Thank you for pointing out these formatting errors! These have been fixed in the revised PDF.

Questions

Can you add explanations regarding the efficiency of sparse feature circuit finding with the vast amount of possible feature circuits with respect to neurons?

Please see L139-157. Using the most efficient linear approximation for estimating indirect effects, we can identify causally relevant features using just two forward passes and one backwards pass per input in our dataset. When using the more accurate but less efficient integrated-gradients-based approximation, this grows by a factor of our model’s serial depth (i.e., roughly the number of layers). So overall, identifying the nodes in our circuits is as expensive as inferencing the model over our data a constant number of times; in particular, it does not depend on the number of features. We work with datasets of 100 examples, and this takes a few seconds for both Pythia-70M and Gemma-2-2B.

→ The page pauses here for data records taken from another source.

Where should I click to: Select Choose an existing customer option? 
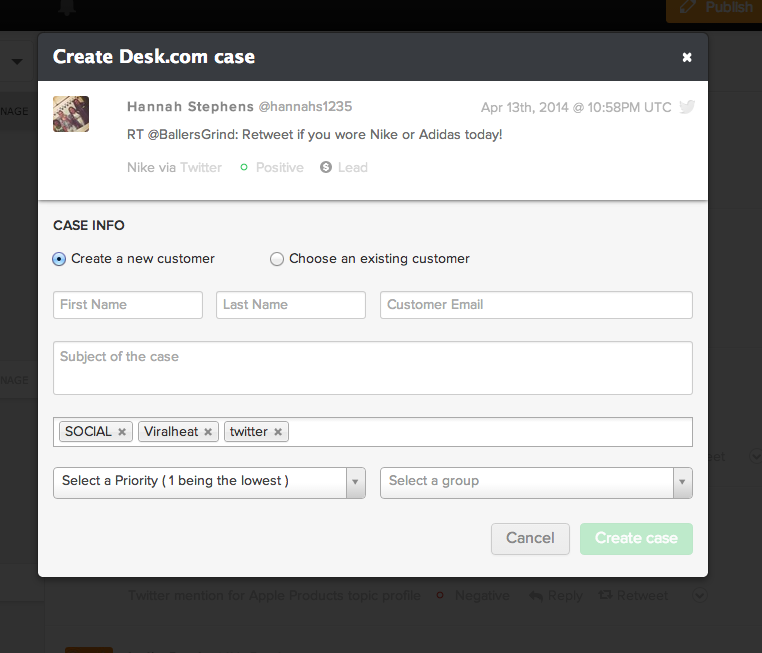(x=277, y=259)
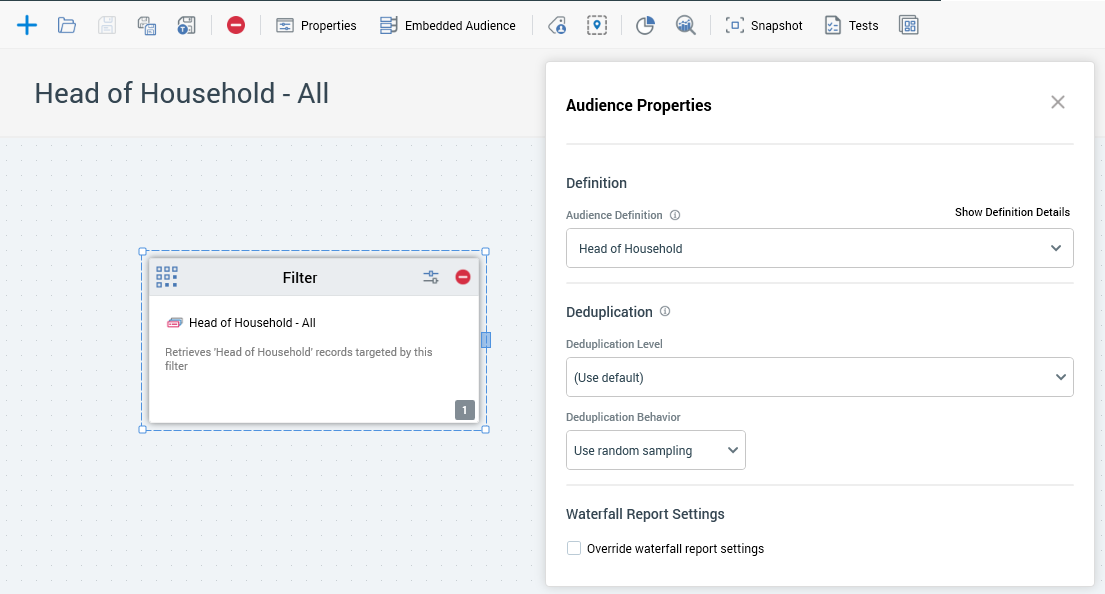This screenshot has height=594, width=1105.
Task: Open the Deduplication Behavior dropdown
Action: pyautogui.click(x=655, y=450)
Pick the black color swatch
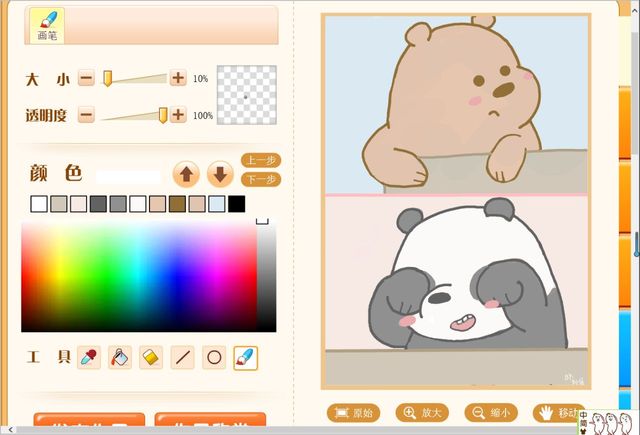640x435 pixels. point(236,204)
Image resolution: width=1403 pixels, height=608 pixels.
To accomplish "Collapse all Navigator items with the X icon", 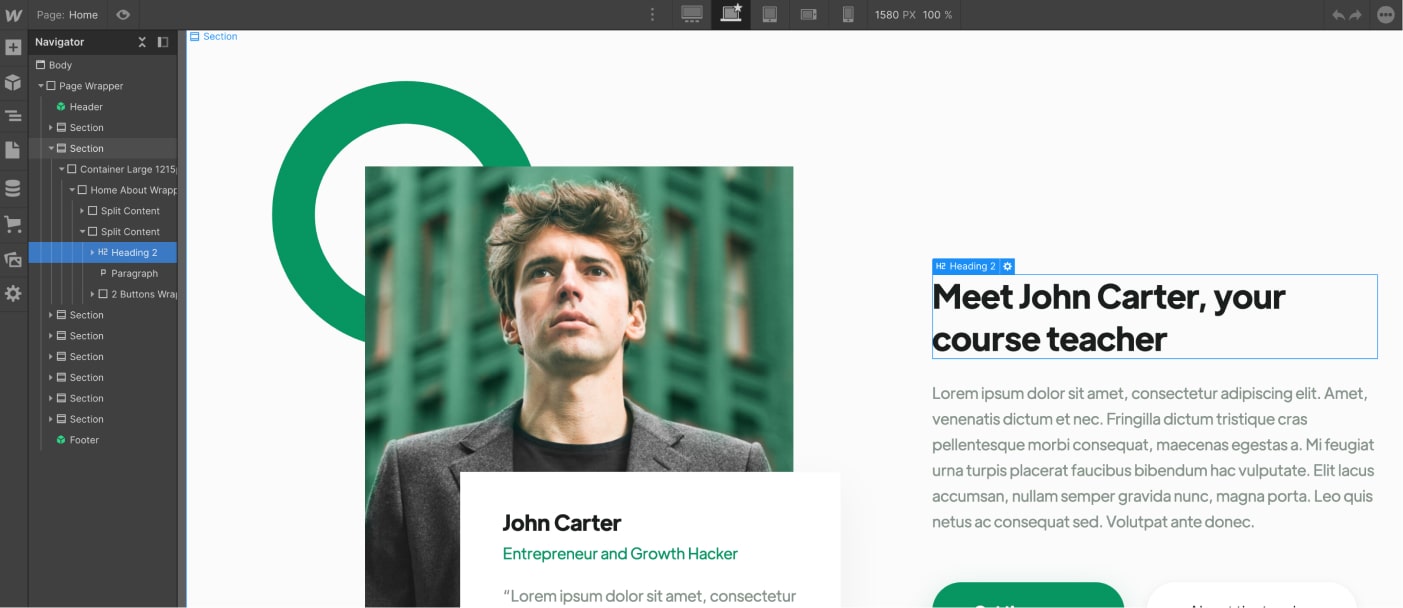I will [x=142, y=42].
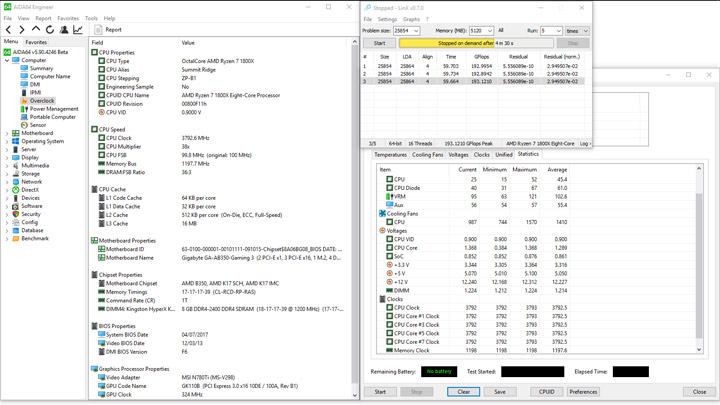Click the Refresh icon in AIDA64 toolbar
This screenshot has width=720, height=405.
pyautogui.click(x=50, y=30)
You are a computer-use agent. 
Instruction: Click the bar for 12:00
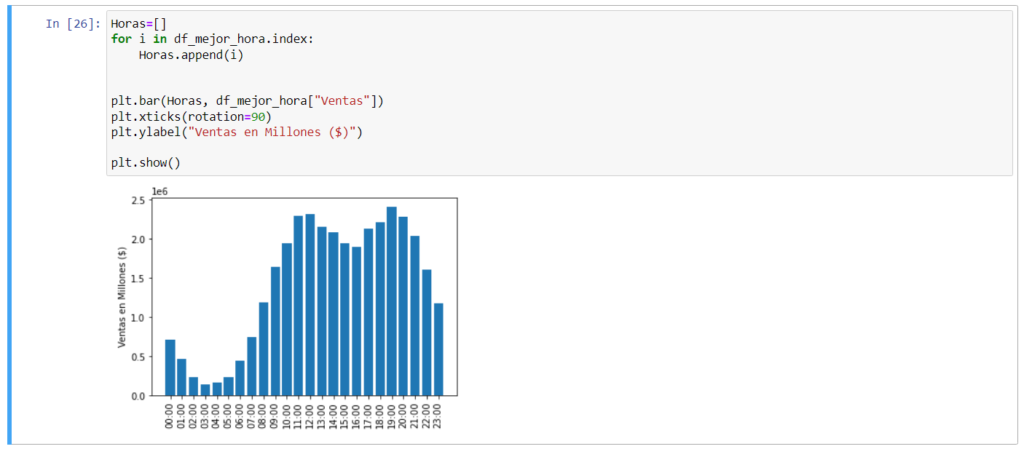pyautogui.click(x=310, y=305)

Computing the edges in our circuits is more expensive: it requires an additional forwards and backwards pass per feature in our circuit (the number of which depends on the chosen threshold for including nodes) and per datapoint. For the circuits we present in this paper, this takes around 10 minutes for Pythia-70M and around one hour for Gemma-2-2B.

We have added some information discussing the time efficiency of our method.

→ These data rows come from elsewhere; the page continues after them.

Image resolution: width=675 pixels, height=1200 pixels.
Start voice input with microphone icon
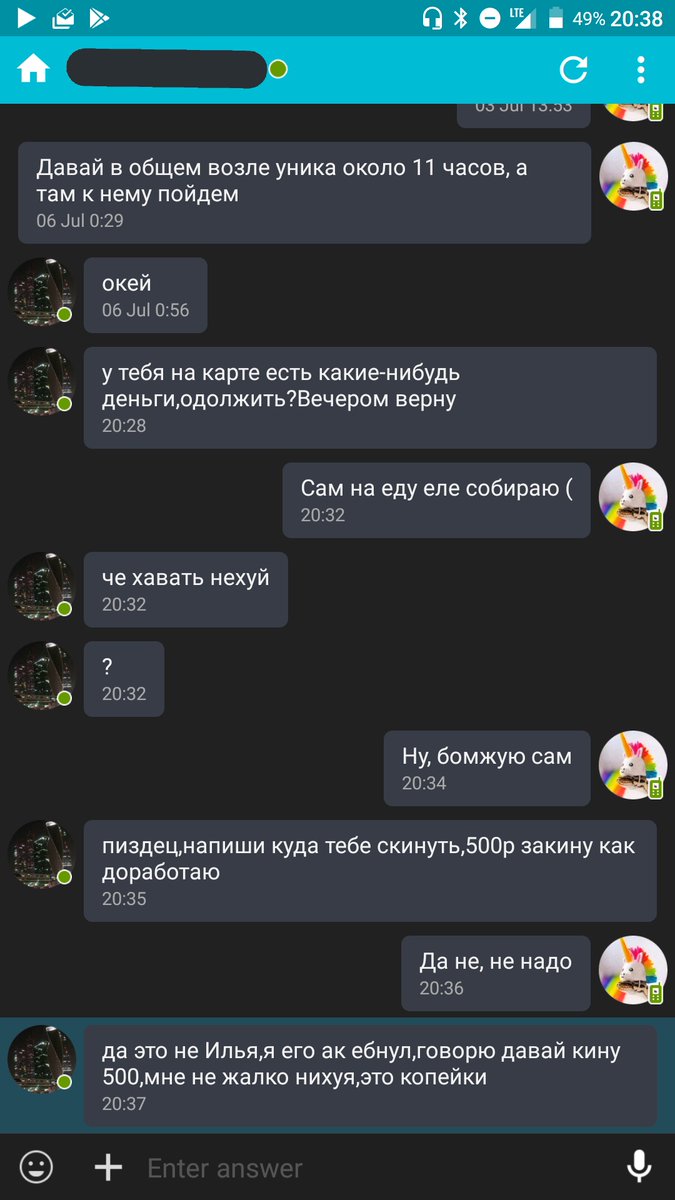(x=638, y=1167)
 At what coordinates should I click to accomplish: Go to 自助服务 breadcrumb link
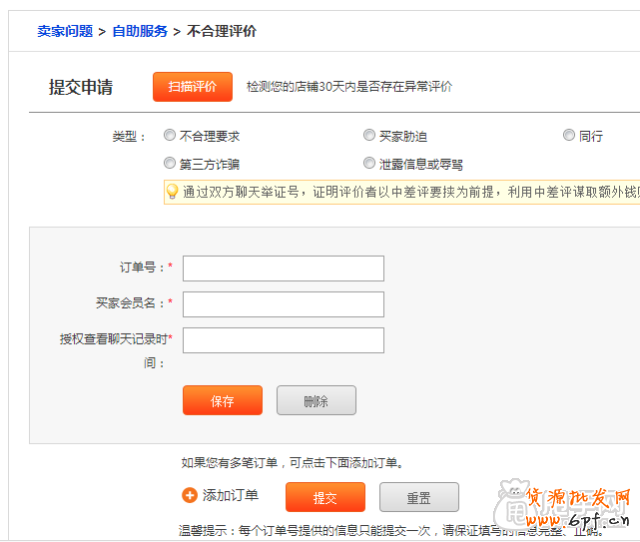(140, 31)
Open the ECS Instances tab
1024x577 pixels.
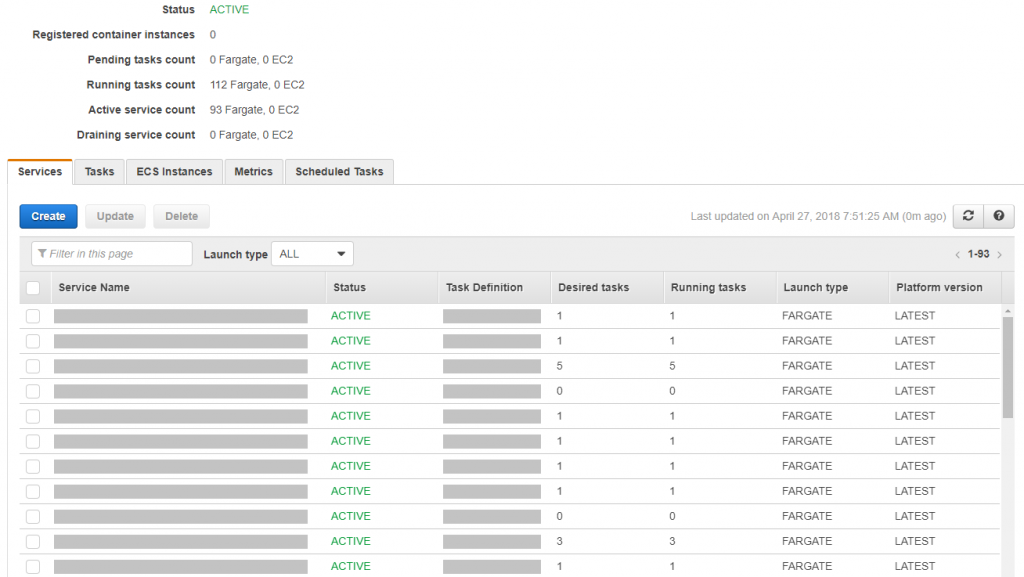174,171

Can you share your thoughts on extended experiments on more feature ablating studies and how would the results be?

As discussed above, we have added experiments for random feature ablations. Are there other experiments that you would be interested in seeing?

Can you help better understand how to interpret SAE errors as part of the sparse feature circuits?

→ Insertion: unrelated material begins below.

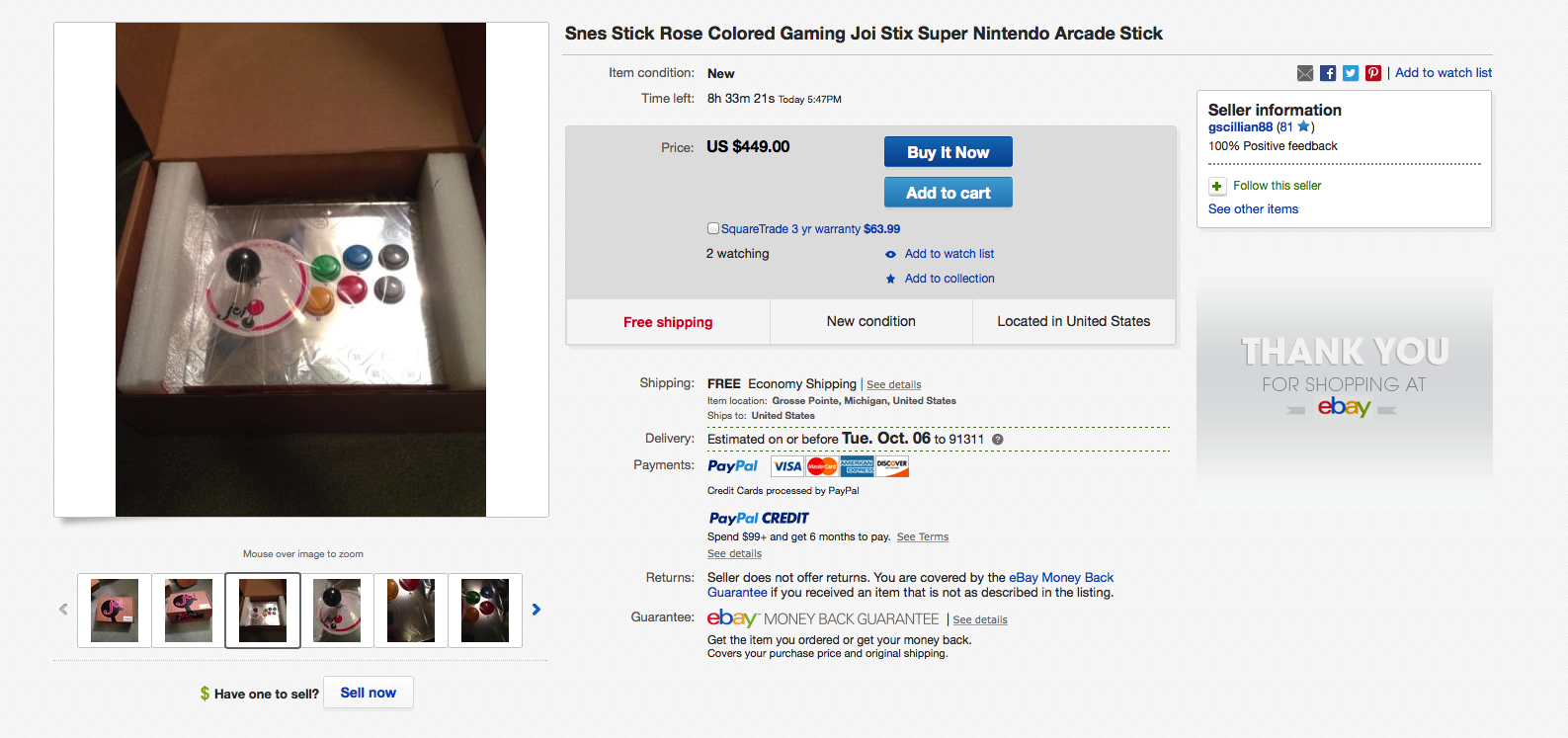Open PayPal Credit See Terms link

pyautogui.click(x=923, y=537)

Certainly! In this work, we use SAEs to decompose latent activations x as sums \sum_{i=1}^{d_{SAE}} f_i(x) \mathbf{v_i} + \epsilon(x) where the f_i(x) are feature activations and \epsilon(x) is a (high-dimensional) error term. This decomposition allows us to view an LLM as consisting of a computational graph with nodes corresponding to the f_i’s and \epsilon’s. Concretely, you could imagine representing the LLM as a computational graph with a node for each residual stream, attention output, and MLP output; and then breaking each of these nodes apart into d_{SAE} + 1 nodes each. Note that even though these nodes come in two types (nodes representing one-dimensional features and nodes representing high-dimensional errors), there is no difference between these types of nodes from the perspective of the causal structure of the graph. In particular, we can define the causal effect of a node on the model’s output in exactly the same way for these two types of nodes: as the change in the model’s output after intervening on the node by patching it to a counterfactual value. So from a formal perspective, you can view the error terms as components in a circuit in exactly the same way as for sparse features.

However, there is one key difference between sparse features and error terms: it is possible to annotate the nodes corresponding to sparse features with human-understandable interpretations. But this is not possible for the error terms.

We’ll note the causal importance of the error terms, as measured by the change in the model’s training-set perplexity after ablating these errors, was already a central metric of the quality of an SAE prior to this work (though not usually phrased in the language of “error terms”). Thus, better SAEs produce compositions whose error terms are less important for model outputs (and conversely, the interpretable sparse feature nodes explain more of the model’s outputs). You can see this reflected in our work when comparing feature circuits computed with our Pythia-70M SAEs (which have quite important error nodes) to feature circuits computed using the Gemma Scope SAEs for Gemma-2-2B (where the error nodes are substantially less important). One interesting consequence of our work is that—since feature circuits are computed for specific tasks—the weight of error nodes in feature circuits gives a task-specific indication of SAE quality (in contrast to using loss recovered on the full training set).